Collected data entries:
>>

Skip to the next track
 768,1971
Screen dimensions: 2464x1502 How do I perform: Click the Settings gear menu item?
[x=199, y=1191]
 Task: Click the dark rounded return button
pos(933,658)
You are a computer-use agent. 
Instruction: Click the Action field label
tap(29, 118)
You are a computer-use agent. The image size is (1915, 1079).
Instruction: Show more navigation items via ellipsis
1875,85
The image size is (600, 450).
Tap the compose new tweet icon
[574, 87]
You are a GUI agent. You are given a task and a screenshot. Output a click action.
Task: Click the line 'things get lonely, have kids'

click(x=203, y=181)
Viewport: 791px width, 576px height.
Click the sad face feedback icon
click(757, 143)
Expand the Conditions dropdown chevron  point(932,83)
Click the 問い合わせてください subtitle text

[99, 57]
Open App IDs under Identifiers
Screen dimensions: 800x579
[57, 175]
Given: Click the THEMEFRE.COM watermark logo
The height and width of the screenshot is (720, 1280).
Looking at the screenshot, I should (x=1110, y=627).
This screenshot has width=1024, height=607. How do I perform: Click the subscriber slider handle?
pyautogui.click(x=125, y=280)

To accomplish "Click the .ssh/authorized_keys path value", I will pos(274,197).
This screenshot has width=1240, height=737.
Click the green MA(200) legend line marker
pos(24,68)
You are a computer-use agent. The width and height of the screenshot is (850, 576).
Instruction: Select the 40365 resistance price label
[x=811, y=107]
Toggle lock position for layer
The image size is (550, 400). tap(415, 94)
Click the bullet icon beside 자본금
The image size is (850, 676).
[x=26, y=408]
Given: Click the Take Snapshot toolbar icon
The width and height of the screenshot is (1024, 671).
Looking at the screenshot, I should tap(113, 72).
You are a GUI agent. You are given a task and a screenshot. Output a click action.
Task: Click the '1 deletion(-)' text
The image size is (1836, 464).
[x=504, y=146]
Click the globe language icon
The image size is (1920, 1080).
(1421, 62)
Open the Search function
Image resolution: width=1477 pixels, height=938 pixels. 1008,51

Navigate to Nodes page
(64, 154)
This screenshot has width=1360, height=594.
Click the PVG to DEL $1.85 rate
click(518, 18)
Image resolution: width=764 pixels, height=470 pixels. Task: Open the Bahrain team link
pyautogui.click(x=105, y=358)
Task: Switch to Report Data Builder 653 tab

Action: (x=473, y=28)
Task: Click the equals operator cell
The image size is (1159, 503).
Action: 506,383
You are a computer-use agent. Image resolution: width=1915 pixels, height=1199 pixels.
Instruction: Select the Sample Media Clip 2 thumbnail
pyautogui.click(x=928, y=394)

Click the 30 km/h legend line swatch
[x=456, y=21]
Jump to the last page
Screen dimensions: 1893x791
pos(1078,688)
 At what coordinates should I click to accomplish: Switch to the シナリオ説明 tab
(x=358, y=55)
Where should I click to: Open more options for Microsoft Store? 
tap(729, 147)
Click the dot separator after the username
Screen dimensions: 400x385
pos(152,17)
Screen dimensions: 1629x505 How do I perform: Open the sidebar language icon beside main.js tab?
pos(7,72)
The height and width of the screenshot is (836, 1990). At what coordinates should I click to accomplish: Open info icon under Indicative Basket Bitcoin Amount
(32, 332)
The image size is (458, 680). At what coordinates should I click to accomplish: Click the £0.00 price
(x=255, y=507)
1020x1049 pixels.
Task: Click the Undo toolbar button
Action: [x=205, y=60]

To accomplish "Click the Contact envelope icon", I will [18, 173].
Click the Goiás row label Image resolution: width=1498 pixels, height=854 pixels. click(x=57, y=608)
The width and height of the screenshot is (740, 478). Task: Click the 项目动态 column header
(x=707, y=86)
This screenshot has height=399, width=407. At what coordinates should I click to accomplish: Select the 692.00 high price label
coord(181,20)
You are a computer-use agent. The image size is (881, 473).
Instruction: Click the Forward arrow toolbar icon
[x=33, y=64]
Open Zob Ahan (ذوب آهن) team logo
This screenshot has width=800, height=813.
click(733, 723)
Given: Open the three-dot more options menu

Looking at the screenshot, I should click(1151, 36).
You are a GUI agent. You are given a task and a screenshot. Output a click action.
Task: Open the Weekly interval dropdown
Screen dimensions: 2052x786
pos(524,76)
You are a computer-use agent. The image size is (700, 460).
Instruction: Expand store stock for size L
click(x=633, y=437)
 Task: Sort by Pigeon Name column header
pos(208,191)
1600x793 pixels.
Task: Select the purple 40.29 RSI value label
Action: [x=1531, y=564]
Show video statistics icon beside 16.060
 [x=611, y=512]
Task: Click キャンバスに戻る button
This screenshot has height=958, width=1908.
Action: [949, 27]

<<

PROBLEM DESCRIPTION:
The full set of records should be duplicated exactly.

ANSWER FOR THIS EXERCISE:
Skip to the next track
 768,1971
Screen dimensions: 2464x1502 How do I perform: Click the Settings gear menu item?
[x=199, y=1191]
 Task: Click the dark rounded return button
pos(933,658)
You are a computer-use agent. 
Instruction: Click the Action field label
tap(29, 118)
You are a computer-use agent. The image size is (1915, 1079).
Instruction: Show more navigation items via ellipsis
1875,85
The image size is (600, 450).
Tap the compose new tweet icon
[574, 87]
You are a GUI agent. You are given a task and a screenshot. Output a click action.
Task: Click the line 'things get lonely, have kids'

click(x=203, y=181)
Viewport: 791px width, 576px height.
Click the sad face feedback icon
click(757, 143)
Expand the Conditions dropdown chevron  point(932,83)
Click the 問い合わせてください subtitle text

[99, 57]
Open App IDs under Identifiers
Screen dimensions: 800x579
[57, 175]
Given: Click the THEMEFRE.COM watermark logo
The height and width of the screenshot is (720, 1280).
Looking at the screenshot, I should (x=1110, y=627).
This screenshot has width=1024, height=607. How do I perform: Click the subscriber slider handle?
pyautogui.click(x=125, y=280)

To accomplish "Click the .ssh/authorized_keys path value", I will pos(274,197).
This screenshot has width=1240, height=737.
Click the green MA(200) legend line marker
pos(24,68)
You are a computer-use agent. The width and height of the screenshot is (850, 576).
Instruction: Select the 40365 resistance price label
[x=811, y=107]
Toggle lock position for layer
The image size is (550, 400). tap(415, 94)
Click the bullet icon beside 자본금
The image size is (850, 676).
[x=26, y=408]
Given: Click the Take Snapshot toolbar icon
The width and height of the screenshot is (1024, 671).
Looking at the screenshot, I should tap(113, 72).
You are a GUI agent. You are given a task and a screenshot. Output a click action.
Task: Click the '1 deletion(-)' text
The image size is (1836, 464).
[x=504, y=146]
Click the globe language icon
The image size is (1920, 1080).
(1421, 62)
Open the Search function
Image resolution: width=1477 pixels, height=938 pixels. 1008,51

Navigate to Nodes page
(64, 154)
This screenshot has width=1360, height=594.
Click the PVG to DEL $1.85 rate
click(518, 18)
Image resolution: width=764 pixels, height=470 pixels. Task: Open the Bahrain team link
pyautogui.click(x=105, y=358)
Task: Switch to Report Data Builder 653 tab

Action: (x=473, y=28)
Task: Click the equals operator cell
The image size is (1159, 503).
Action: 506,383
You are a computer-use agent. Image resolution: width=1915 pixels, height=1199 pixels.
Instruction: Select the Sample Media Clip 2 thumbnail
pyautogui.click(x=928, y=394)

Click the 30 km/h legend line swatch
[x=456, y=21]
Jump to the last page
Screen dimensions: 1893x791
pos(1078,688)
 At what coordinates should I click to accomplish: Switch to the シナリオ説明 tab
(x=358, y=55)
Where should I click to: Open more options for Microsoft Store? 
tap(729, 147)
Click the dot separator after the username
Screen dimensions: 400x385
pos(152,17)
Screen dimensions: 1629x505 How do I perform: Open the sidebar language icon beside main.js tab?
pos(7,72)
The height and width of the screenshot is (836, 1990). At what coordinates should I click to accomplish: Open info icon under Indicative Basket Bitcoin Amount
(32, 332)
The image size is (458, 680). At what coordinates should I click to accomplish: Click the £0.00 price
(x=255, y=507)
1020x1049 pixels.
Task: Click the Undo toolbar button
Action: [x=205, y=60]

To accomplish "Click the Contact envelope icon", I will [18, 173].
Click the Goiás row label Image resolution: width=1498 pixels, height=854 pixels. click(x=57, y=608)
The width and height of the screenshot is (740, 478). Task: Click the 项目动态 column header
(x=707, y=86)
This screenshot has height=399, width=407. At what coordinates should I click to accomplish: Select the 692.00 high price label
coord(181,20)
You are a computer-use agent. The image size is (881, 473).
Instruction: Click the Forward arrow toolbar icon
[x=33, y=64]
Open Zob Ahan (ذوب آهن) team logo
This screenshot has width=800, height=813.
click(733, 723)
Given: Open the three-dot more options menu

Looking at the screenshot, I should click(1151, 36).
You are a GUI agent. You are given a task and a screenshot. Output a click action.
Task: Open the Weekly interval dropdown
Screen dimensions: 2052x786
pos(524,76)
You are a computer-use agent. The image size is (700, 460).
Instruction: Expand store stock for size L
click(x=633, y=437)
 Task: Sort by Pigeon Name column header
pos(208,191)
1600x793 pixels.
Task: Select the purple 40.29 RSI value label
Action: [x=1531, y=564]
Show video statistics icon beside 16.060
 [x=611, y=512]
Task: Click キャンバスに戻る button
This screenshot has height=958, width=1908.
Action: [949, 27]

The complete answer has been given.